WHAT NEEDS TO BE DONE -> Find every line in the data that contains the word "target". Return each of those lines.
START RECORDS SHOWN
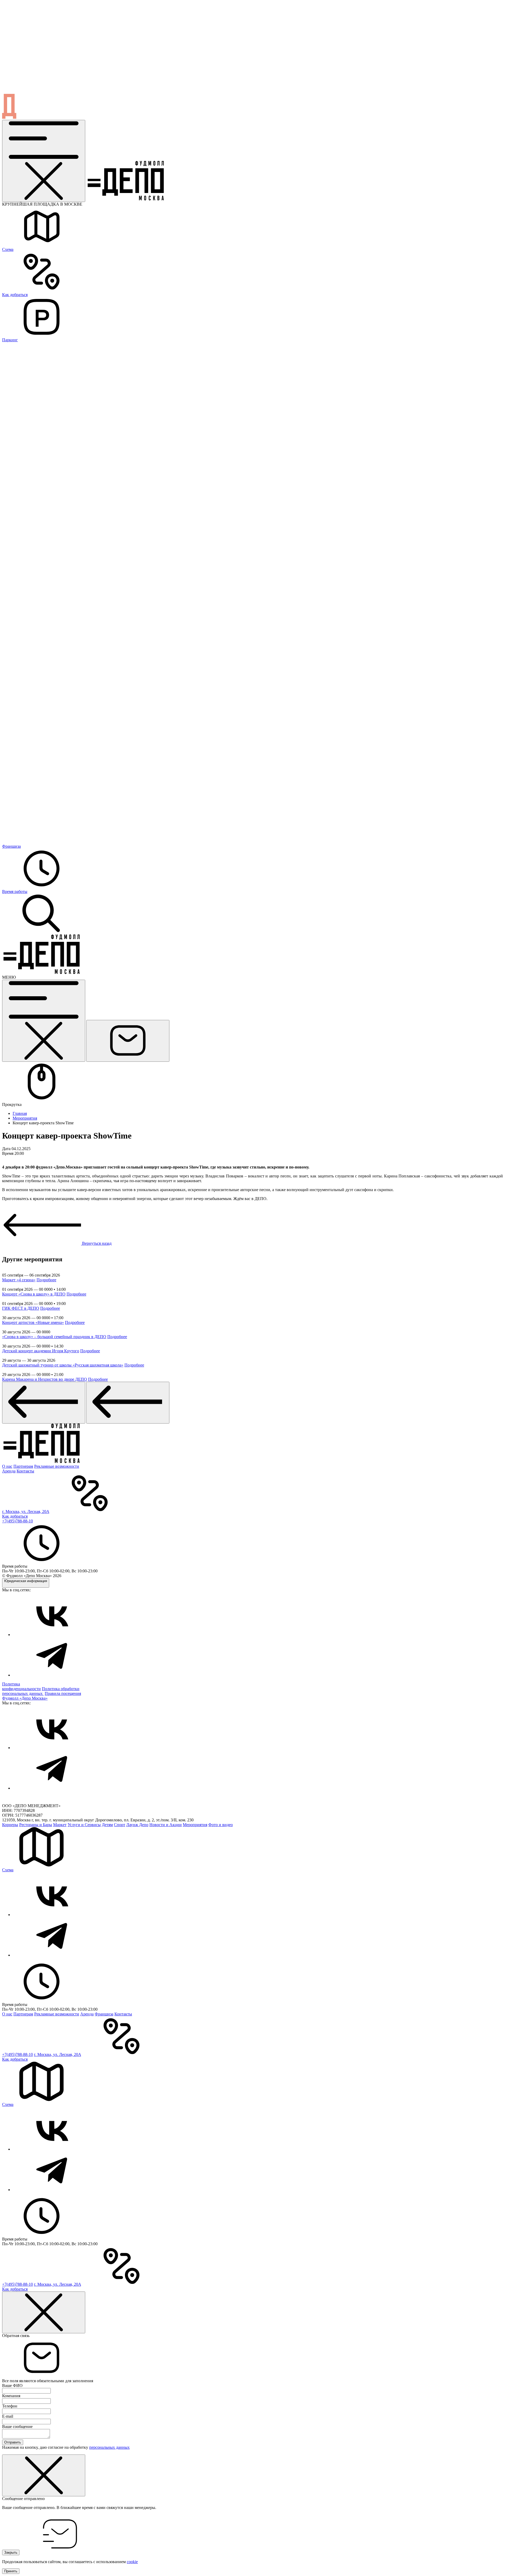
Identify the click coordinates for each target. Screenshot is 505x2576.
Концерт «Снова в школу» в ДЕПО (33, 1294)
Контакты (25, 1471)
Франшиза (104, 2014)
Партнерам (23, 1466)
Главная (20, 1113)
END RECORDS SHOWN
START RECORDS SHOWN
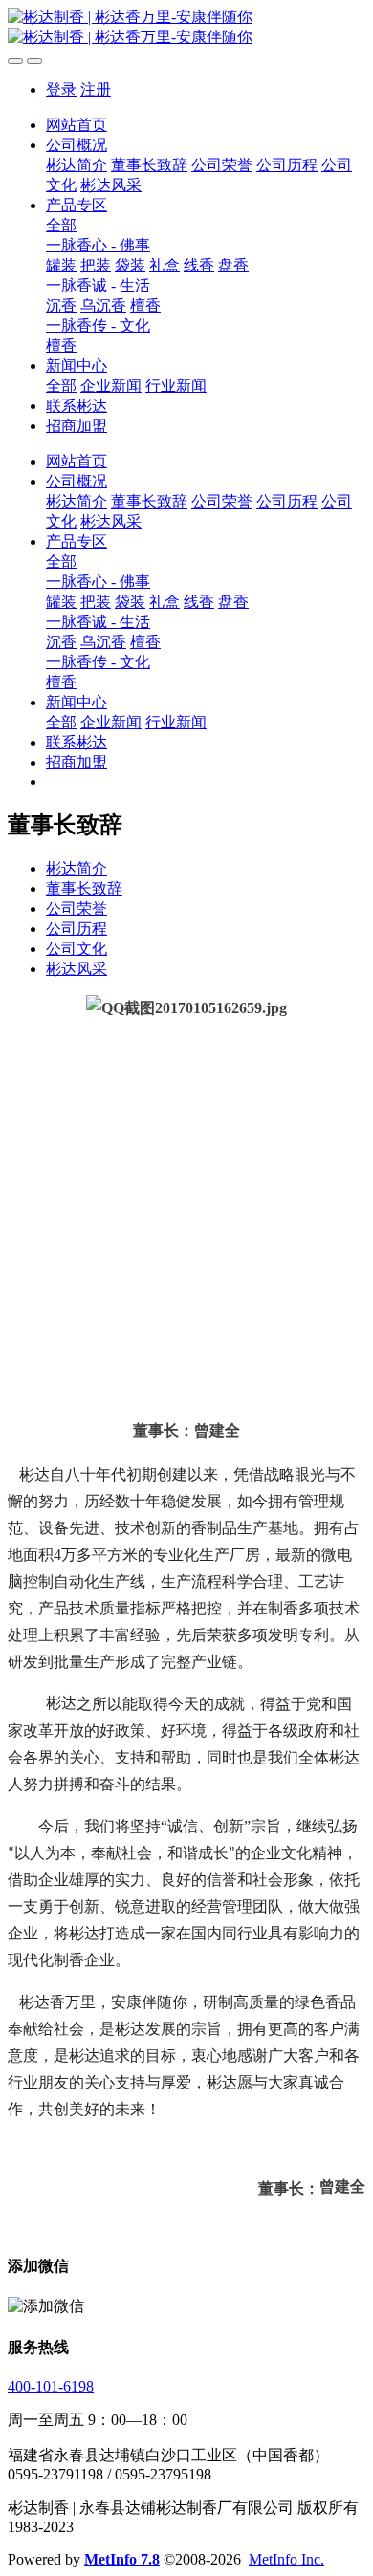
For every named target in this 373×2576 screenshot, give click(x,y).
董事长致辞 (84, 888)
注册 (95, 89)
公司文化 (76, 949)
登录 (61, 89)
END RECORDS SHOWN
EXERCISE OUTPUT ->
Identify the click coordinates for each target. Screenshot is 505x2576.
For every named target in this 373×2576 screenshot, give click(x,y).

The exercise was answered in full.